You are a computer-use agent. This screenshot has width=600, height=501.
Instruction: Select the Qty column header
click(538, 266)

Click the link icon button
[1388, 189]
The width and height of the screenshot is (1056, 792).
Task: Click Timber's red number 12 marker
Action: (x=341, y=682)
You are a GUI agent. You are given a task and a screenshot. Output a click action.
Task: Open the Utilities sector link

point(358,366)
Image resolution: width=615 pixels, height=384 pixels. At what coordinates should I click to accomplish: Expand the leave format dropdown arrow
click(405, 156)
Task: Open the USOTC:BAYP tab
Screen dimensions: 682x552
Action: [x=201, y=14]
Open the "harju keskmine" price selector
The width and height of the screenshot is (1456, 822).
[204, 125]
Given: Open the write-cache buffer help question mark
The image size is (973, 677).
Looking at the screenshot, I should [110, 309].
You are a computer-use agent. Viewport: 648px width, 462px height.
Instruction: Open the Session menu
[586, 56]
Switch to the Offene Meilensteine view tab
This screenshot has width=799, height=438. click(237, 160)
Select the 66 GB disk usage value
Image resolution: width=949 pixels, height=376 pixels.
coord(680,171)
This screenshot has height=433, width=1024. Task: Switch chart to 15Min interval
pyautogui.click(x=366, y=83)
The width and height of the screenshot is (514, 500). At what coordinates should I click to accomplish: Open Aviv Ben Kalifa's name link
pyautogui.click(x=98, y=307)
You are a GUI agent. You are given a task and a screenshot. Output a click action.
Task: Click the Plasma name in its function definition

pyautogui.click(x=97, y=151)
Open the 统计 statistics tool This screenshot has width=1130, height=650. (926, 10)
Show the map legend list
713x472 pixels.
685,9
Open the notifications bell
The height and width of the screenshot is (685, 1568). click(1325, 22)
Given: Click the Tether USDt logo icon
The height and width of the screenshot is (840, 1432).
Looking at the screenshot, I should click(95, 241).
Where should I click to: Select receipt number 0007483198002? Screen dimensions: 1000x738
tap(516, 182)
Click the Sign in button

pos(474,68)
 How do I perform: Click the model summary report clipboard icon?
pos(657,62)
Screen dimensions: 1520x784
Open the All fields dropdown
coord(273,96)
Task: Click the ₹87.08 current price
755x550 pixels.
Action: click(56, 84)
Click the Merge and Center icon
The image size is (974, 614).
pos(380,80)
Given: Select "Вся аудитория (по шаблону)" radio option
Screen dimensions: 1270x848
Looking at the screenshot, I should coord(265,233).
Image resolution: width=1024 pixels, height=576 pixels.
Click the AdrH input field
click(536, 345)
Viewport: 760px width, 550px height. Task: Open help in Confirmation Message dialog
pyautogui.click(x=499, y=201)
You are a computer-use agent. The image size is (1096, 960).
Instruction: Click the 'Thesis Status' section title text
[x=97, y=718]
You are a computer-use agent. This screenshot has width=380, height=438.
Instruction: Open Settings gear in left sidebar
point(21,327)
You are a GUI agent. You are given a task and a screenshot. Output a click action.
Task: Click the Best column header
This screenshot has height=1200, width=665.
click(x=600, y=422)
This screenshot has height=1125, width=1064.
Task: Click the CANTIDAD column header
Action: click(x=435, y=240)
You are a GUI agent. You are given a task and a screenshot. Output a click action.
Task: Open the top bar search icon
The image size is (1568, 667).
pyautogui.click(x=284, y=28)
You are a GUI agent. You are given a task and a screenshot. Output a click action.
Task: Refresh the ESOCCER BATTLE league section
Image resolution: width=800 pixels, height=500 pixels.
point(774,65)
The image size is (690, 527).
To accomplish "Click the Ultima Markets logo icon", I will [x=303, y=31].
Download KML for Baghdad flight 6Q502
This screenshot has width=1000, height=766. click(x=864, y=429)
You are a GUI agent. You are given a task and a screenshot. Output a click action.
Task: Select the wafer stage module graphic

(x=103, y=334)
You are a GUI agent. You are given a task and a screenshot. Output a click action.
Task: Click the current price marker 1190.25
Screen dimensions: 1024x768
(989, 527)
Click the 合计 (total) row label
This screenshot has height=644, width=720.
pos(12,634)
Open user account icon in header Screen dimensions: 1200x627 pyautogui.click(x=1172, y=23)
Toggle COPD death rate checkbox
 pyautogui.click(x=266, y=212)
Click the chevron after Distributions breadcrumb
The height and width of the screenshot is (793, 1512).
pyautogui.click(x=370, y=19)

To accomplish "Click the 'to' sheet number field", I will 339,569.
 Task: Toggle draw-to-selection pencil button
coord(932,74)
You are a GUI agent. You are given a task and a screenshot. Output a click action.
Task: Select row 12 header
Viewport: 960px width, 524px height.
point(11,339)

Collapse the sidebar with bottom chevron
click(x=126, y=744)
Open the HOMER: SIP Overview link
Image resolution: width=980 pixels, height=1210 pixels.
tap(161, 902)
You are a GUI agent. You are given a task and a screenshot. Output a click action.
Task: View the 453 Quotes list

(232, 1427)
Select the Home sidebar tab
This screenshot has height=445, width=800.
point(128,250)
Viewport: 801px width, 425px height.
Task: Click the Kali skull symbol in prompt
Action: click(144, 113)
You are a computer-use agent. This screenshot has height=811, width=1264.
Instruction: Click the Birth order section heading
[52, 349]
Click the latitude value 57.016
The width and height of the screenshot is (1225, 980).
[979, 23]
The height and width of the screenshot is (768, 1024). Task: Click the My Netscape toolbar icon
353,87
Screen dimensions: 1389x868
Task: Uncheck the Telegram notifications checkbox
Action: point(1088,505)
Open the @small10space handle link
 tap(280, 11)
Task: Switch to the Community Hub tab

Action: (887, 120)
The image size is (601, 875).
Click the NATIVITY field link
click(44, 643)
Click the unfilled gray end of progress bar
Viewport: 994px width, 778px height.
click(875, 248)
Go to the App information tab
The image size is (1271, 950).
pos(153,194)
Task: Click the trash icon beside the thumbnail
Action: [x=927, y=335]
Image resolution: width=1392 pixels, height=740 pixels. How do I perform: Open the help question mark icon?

==*==

● **Exercise**
Return all lines in the entries above that carry the word "computer".

● **Reply**
You are a computer-use agent. This screenshot has width=600, height=501.
You are a computer-use agent. Viewport: 648px width, 462px height.
You are a computer-use agent. The image size is (1096, 960).
You are a computer-use agent. This screenshot has width=380, height=438.
You are a computer-use agent. This screenshot has height=811, width=1264.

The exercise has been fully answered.